Input consists of up to 100,000 dictionary entries, followed by a blank line, followed by a message of up to 100,000 words. Each dictionary entry is a line containing an English word, followed by a space and a foreign language word. No foreign word appears more than once in the dictionary. The message is a sequence of words in the foreign language, one word on each line. Each word in the input is a sequence of at most 10 lowercase letters.

Output

Output is the message translated to English, one word per line.
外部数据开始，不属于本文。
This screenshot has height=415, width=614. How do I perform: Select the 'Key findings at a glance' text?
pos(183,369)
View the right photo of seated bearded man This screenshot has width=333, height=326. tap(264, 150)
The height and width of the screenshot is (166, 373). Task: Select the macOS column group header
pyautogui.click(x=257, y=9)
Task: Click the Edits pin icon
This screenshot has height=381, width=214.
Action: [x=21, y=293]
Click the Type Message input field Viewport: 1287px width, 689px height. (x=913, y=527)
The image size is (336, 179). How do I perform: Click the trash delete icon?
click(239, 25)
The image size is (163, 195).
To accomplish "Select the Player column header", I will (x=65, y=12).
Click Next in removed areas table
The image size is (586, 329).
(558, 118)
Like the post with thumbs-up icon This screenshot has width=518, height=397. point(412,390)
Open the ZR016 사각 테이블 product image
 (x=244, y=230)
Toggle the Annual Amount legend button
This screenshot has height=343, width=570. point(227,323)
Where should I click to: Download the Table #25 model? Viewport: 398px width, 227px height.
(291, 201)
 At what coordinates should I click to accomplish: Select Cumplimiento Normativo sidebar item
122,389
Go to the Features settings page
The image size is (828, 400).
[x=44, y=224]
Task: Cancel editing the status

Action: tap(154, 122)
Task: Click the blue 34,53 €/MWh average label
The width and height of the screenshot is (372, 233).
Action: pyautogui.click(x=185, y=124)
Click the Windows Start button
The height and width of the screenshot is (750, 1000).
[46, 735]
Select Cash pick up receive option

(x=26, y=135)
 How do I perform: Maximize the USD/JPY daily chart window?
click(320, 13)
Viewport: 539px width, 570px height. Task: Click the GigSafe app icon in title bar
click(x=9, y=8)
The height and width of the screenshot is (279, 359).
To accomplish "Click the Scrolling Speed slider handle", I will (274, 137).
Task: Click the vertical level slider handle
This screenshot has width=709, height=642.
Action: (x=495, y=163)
Foreign words not in the dictionary should be translated as "eh".

Sample Input

dog ogday
cat atcay
pig igpay
froot ootfray
loops oopslay

atcay
ittenkay
oopslay

Sample Output

cat
eh
loops

Hint

Huge input and output,scanf and printf are recommended.

用map做的话代码很简单但耗时用了1900多ms

代码

#include<iostream>
#include<map>
#include<cstdio>
#include<string>
using namespace std;

int main(void)
{
	map<string,string>mp;
	char s[100],s1[100],s2[100];
	while(gets(s)&&s[0]!='\0')
	{
		sscanf(s,"%s %s",s1,s2);
		mp[s2]=s1;
	}
	while(gets(s))
	{
		if(mp.find(s)!=mp.end())
		cout<<mp[s]<<endl;
		else
		cout<<"eh"<<endl;
	}
	return 0;
}

用二分查找的话耗时大约700ms

代码

#include <cstdio>
#include <cstring>
#include <algorithm>
#include <iostream>
using namespace std;
const int N = 1e6 + 7;
typedef struct disi {
	char eng[12], fore[12]; // 英语及对应的外语 
}disi;

disi dis[N];

bool cmp(disi a,disi b) {  //比较函数 
	return strcmp(a.fore, b.fore) < 0;
}

 int main() {
 	
 	int k = 0;
 	while (~scanf ("%s %s", dis[k].eng, dis[k].fore)) {
 		getchar();
 		++k;
 		if (cin.peek()=='\n') break; // cin.peek() 探查输入流的下一个字符 
 	}
 	sort(dis, dis+k, cmp); // 把外语从小到大排序 
 	char word[15];
 	while (~scanf ("%s", word)) {
 		
 		int left = 0, right = k-1, m;
 		while (left <= right) { // 二分查找 
 			int mid = (left+right)/2;
 			m = strcmp(dis[mid].fore, word);
 			if (m < 0) {
 				left = mid + 1;
 			} else if (m > 0) {
 				right = mid - 1;
 			} else {
 				printf ("%s\n", dis[mid].eng);
 				break;
 			}
 		}
 		if (m) { //如果没有找到 
 			puts("eh");
 		}
 		
 	}
 	
 	
 	return 0;
 }